YATES: North Americans like myself often come to Europe looking for a historical and cultural patrimony which is largely absent in our own countries. We feel that we really have nothing to compare with Rome, the eternal city, or Athens, the cradle of democracy, or Paris, the city of lights, or London, or Vienna or Barcelona. So when we make the expensive voyage across the Atlantic, we do not do so with any intent to see the poverty, the misery or the suffering. Sometimes it is hard to avoid, but we usually manage.
IB TIMES: Do you think Americans generally have a very distorted, exaggerated and inaccurate view of France, its people and culture? Perhaps overly simplistic and shallow focusing on such trite items as wine, Eiffel Tower, etc.?
YATES: I think that we imagine a world different from our own, and since that world exists only in our imagination, it is filled with images and ideas and idealistic dreams. But as Gertrude Stein wrote almost a century ago, “there is no there there.”
IB TIMES: The French have long complained that the "Anglo" nations (UK, but more so the US) have "polluted" their culture – with the entry of English words in daily conversations, fast food, vulgar TV shows and movies, sports, hip-hop music, etc. Do they have a point? Has globalism permanently eroded French cultural values?

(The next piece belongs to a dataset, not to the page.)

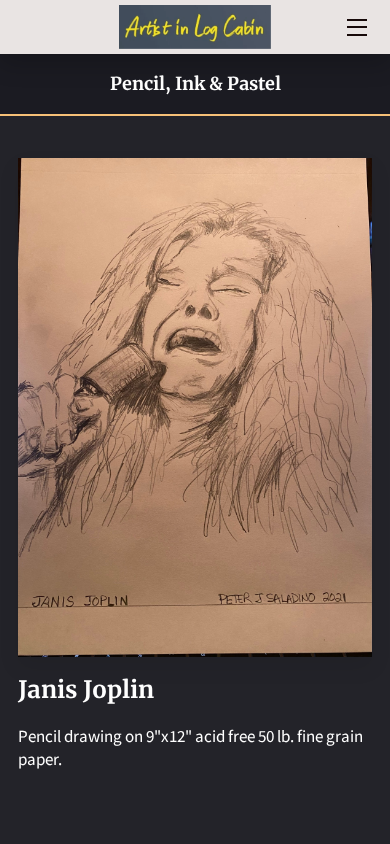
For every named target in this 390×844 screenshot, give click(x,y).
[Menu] (355, 27)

YATES: American popular culture is a powerful source of "soft power" which threatens not only the social traditions but also the political influence of ex-hegemonic powers like France, whose universalist pretensions and cultural policies have always been a source of grandeur and pride ever since the spread of Enlightenment values through the French Revolution. Today, however, fear of globalization often becomes confused in the minds of the French, who think of it as Americanization.
I believe that as China and India rise in power, and as other emerging regional powers assert their own cultural invariance, the fear of "les américains" will subside in France, and an understanding that television, Internet, pop music, and a money-based status system, is probably something too powerful, too seductive, for any traditional value system to withstand. Besides, it's not that far from traditional French bourgeois culture, despite all their objections to the contrary.
IB TIMES: Is France (and, by extension, Western Europe) really in decline? If so, how -- aside from aging demographics and weak economies? Are their very cultures and "core values" dying?
YATES: Yes, France is in decline, but it is a long, slow decline. And it will take centuries, and not decades, for Europe to lose its central place in the world. While the world economy continues to shift to the Pacific, the economic system of capitalism remains a European construct. While the military and strategic weight of America and Asia are preponderant, the diplomatic and international organizational influence of Europe continues to shape world politics.
Also, while the demographic replacement of aging populations with new groups is ineluctable, those new groups are being assimilated into European culture and civilization. In addition, as the former great powers that once ruled world empires have now become modest or even minor powers, the construction of the European Union may help them to retain great power status in the international system.
IB TIMES: For you, what makes living in France better than the States? What do you think makes life in the U.S. better?
YATES: What makes life better here are the public services, like schools and hospitals and public transportation, and museums, and gardens, and historic sites, and libraries, all made available to the public.
What makes life better in the United States is the frontier, the wilderness, and the spirit that goes with all of that.